Task data —
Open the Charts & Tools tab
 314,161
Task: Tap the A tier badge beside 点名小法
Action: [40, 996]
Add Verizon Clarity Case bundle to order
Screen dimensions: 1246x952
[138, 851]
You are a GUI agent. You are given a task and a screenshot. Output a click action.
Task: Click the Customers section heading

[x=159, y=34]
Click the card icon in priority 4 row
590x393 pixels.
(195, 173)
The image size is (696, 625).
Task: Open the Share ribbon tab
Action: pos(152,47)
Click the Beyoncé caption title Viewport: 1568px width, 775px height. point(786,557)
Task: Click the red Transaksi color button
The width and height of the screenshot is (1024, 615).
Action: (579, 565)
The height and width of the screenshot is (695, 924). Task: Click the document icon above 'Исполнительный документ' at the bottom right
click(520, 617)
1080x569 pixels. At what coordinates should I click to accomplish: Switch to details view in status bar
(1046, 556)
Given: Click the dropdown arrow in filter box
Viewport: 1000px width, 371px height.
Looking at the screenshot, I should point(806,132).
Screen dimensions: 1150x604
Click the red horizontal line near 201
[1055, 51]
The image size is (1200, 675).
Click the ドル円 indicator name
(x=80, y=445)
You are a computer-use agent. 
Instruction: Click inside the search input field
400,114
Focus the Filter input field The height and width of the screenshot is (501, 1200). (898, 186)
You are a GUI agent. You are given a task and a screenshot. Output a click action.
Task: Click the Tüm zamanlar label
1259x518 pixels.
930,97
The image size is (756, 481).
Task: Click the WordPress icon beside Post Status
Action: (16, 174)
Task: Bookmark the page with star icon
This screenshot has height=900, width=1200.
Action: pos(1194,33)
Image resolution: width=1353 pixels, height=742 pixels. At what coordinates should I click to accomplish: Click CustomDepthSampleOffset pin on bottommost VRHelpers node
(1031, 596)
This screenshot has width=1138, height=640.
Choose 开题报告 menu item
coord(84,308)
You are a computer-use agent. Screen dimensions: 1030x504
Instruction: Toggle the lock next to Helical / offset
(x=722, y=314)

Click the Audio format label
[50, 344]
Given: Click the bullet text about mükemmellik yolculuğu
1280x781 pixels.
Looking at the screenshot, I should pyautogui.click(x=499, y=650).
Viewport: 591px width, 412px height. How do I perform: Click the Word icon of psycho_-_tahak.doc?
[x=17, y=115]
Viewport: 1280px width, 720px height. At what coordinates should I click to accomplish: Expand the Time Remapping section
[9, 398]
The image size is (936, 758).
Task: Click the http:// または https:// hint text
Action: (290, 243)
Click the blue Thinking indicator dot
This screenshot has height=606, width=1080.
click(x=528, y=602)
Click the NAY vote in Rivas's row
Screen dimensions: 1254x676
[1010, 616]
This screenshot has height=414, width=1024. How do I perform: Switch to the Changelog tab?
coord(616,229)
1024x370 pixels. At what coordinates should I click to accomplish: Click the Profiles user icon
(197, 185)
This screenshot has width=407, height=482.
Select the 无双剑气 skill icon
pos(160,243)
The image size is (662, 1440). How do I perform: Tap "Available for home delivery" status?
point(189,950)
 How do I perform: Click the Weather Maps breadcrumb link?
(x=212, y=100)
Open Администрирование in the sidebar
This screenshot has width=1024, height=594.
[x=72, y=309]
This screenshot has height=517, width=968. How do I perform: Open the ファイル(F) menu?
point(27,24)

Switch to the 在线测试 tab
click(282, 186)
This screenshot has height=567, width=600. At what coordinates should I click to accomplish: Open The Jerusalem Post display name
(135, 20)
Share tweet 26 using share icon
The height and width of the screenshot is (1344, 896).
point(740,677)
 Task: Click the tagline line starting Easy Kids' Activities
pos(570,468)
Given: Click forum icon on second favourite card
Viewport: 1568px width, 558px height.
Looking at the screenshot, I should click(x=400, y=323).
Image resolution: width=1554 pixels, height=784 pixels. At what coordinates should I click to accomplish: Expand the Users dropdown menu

What is needed — Above are the records. Identify each line that contains the word "card".

Problem solution —
Click the card icon in priority 4 row
Given: Click forum icon on second favourite card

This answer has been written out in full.